After the end of this semester, I will be leaving Curry College and will not be returning, and I am very happy with my decision.
I experienced things I wouldn't wish upon anybody.
I went through some of the toughest times of my life while I was here, but let's set the record straight:
I am not leaving Curry because I had roommate problems.
I am not leaving Curry because I experienced bullying by the people I called friends and have to endure seeing them every day.
I am not leaving Curry because I was told by faculty that I wasn't being bullied.
I am not leaving Curry because I was sent in a runaround by faculty and staff to go to see an academic success coordinator.
I am not leaving Curry because once I met with someone at academic success I was told there was nothing they could do for me. I am not leaving because I cannot afford the tuition here.

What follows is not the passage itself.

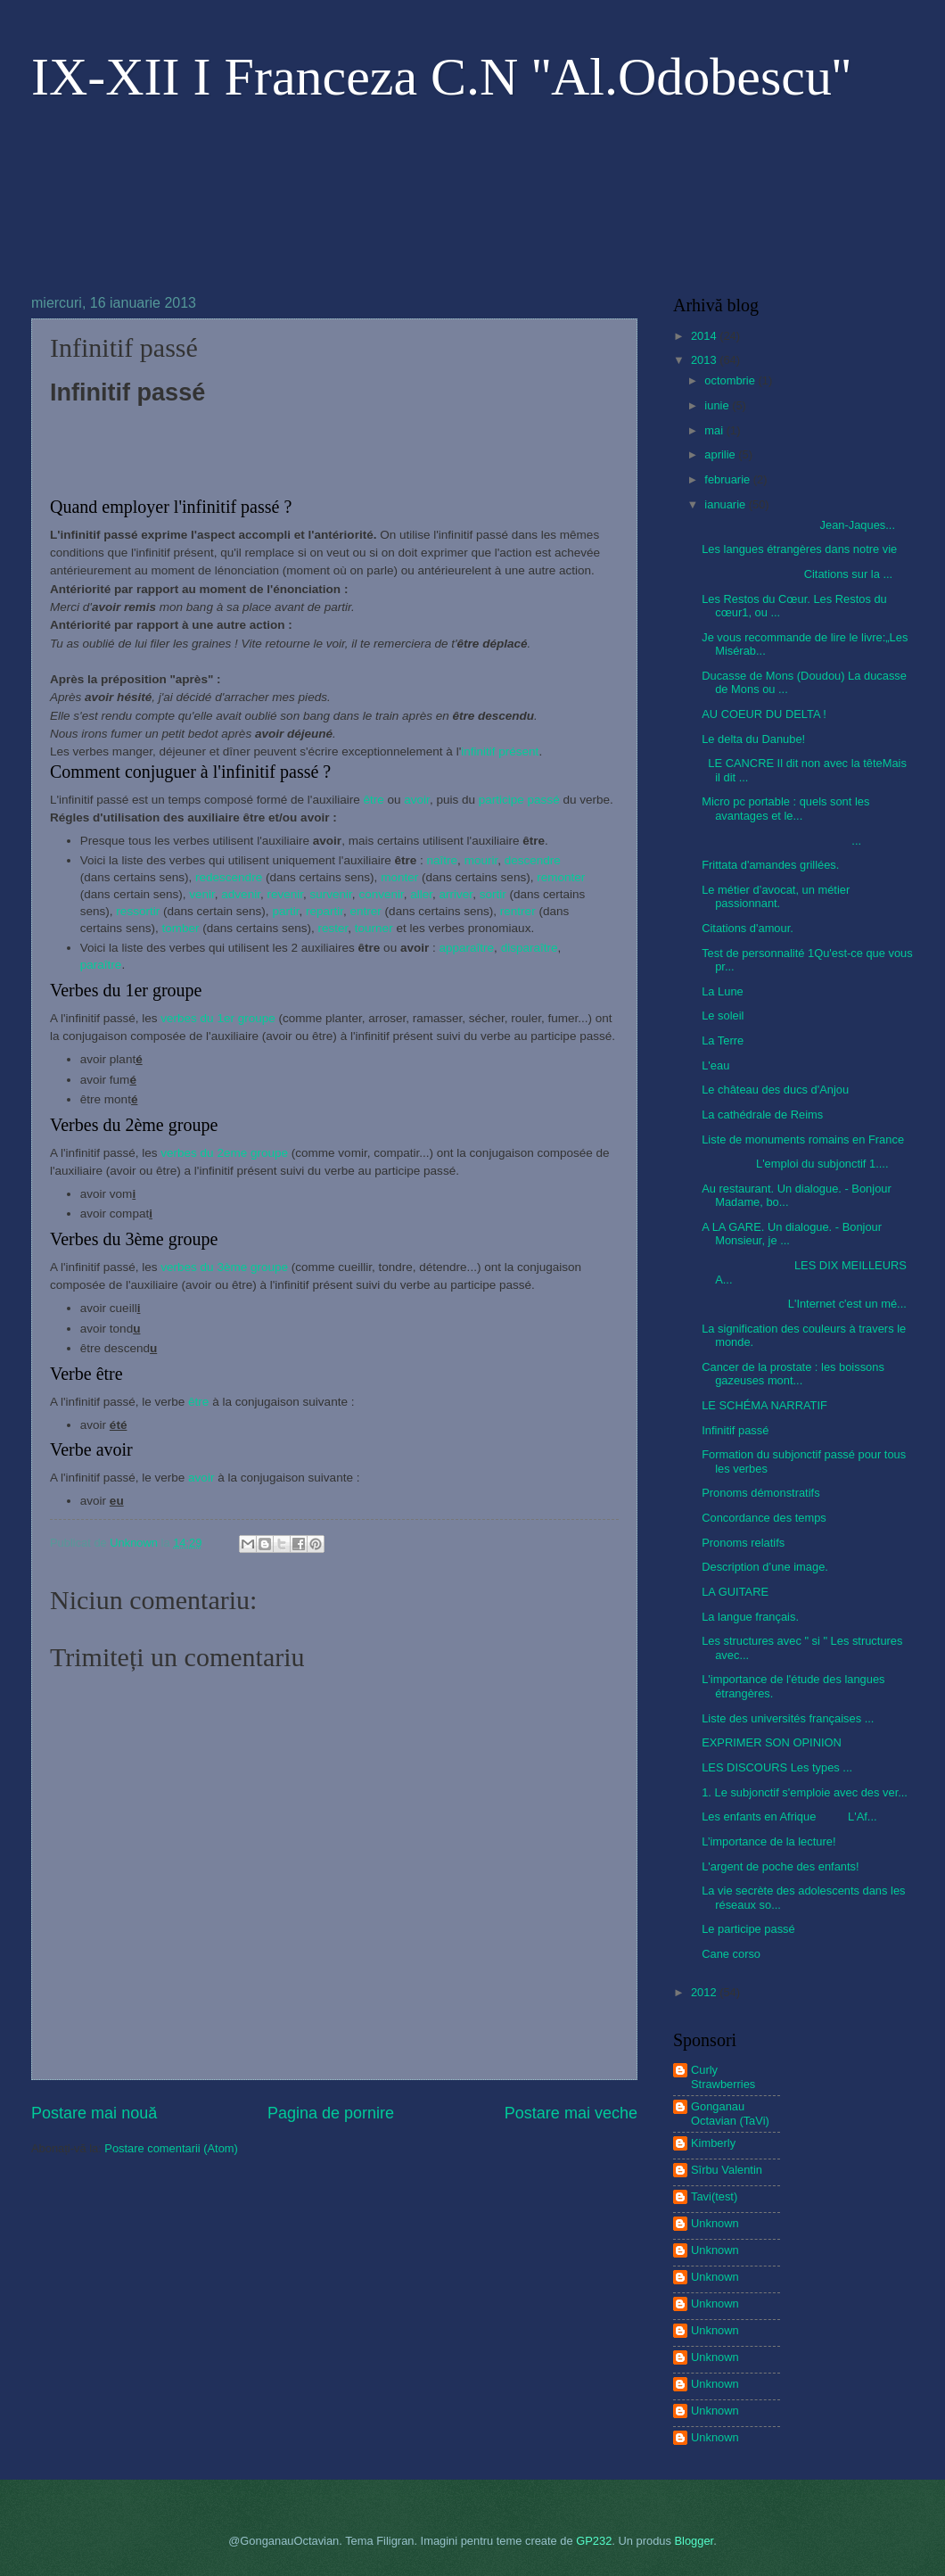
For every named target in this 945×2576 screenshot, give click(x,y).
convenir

I am leaving because all of these factors have prevented me from getting the college experience I expected.
All of these factors weighed on me heavily and I have no reason to stay here, enduring potentially another three years of similar scenarios. I will never hear the words "that's not bullying" again. I will never be crying my eyes out in the middle of campus. I will never let myself be treated like this again.
I am leaving because Curry is expensive, and I'd be going into thousands of dollars of debt to stay at a place that has brought me so much pain. Next semester, I'll be studying part-time at a community college, working full time to save up to transfer to a four-year state school.

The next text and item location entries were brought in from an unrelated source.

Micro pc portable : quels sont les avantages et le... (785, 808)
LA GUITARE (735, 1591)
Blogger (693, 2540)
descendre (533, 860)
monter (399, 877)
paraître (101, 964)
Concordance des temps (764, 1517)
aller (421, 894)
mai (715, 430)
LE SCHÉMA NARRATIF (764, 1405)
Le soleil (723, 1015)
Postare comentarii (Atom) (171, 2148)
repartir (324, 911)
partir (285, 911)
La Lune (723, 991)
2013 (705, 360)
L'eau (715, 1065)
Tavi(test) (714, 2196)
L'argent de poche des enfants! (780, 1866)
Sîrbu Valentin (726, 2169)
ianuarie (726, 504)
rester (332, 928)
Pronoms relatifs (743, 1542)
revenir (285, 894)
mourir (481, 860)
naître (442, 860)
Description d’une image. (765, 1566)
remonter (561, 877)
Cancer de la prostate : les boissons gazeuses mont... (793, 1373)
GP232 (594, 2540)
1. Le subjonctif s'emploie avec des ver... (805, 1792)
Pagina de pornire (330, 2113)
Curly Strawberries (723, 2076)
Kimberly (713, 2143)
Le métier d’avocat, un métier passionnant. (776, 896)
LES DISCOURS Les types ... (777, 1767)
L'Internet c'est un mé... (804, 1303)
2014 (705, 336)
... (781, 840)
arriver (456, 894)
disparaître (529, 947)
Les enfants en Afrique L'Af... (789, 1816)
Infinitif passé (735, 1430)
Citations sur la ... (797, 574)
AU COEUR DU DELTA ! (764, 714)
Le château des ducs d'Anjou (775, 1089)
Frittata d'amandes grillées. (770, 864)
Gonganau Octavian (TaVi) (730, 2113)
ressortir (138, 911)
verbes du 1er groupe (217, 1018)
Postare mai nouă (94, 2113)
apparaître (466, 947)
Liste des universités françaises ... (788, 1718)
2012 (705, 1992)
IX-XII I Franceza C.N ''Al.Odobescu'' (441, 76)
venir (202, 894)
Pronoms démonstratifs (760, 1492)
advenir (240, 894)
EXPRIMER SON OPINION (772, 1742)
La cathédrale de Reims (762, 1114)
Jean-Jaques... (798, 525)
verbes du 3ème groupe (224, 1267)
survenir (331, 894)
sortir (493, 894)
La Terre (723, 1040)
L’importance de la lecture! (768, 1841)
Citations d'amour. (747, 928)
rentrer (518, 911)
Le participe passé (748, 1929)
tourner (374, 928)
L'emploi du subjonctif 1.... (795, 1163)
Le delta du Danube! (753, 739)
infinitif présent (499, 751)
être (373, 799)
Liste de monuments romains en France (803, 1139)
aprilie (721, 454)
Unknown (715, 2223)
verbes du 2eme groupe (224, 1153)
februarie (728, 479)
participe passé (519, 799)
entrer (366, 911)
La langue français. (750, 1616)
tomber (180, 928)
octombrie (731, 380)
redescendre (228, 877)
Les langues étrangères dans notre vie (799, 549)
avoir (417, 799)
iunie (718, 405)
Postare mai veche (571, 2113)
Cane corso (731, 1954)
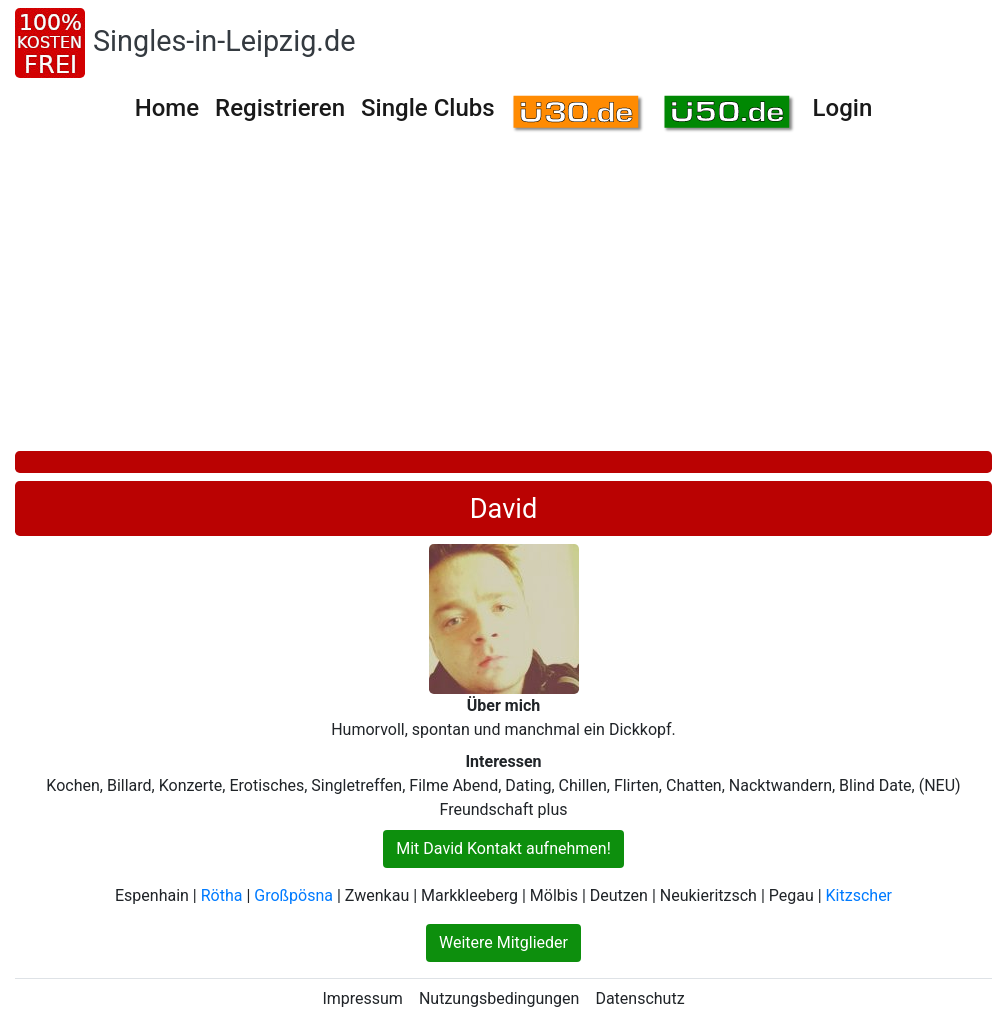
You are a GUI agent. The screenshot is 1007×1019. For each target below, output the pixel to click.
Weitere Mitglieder (503, 942)
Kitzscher (859, 895)
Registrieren (280, 108)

I am leaving Curry because I need to. Because I want to. Because I will benefit so much more by being on my own, getting a degree at a pace that's right for me.
But don't get me wrong, without living at Curry, I would have never met the couple of true friends that I have made here. I experienced some really good memories, unfortunately, they were tainted by all of the bad.
I am leaving Curry, doing what is best for me, focusing on staying happy and debt free for as long as possible, and I couldn't be happier.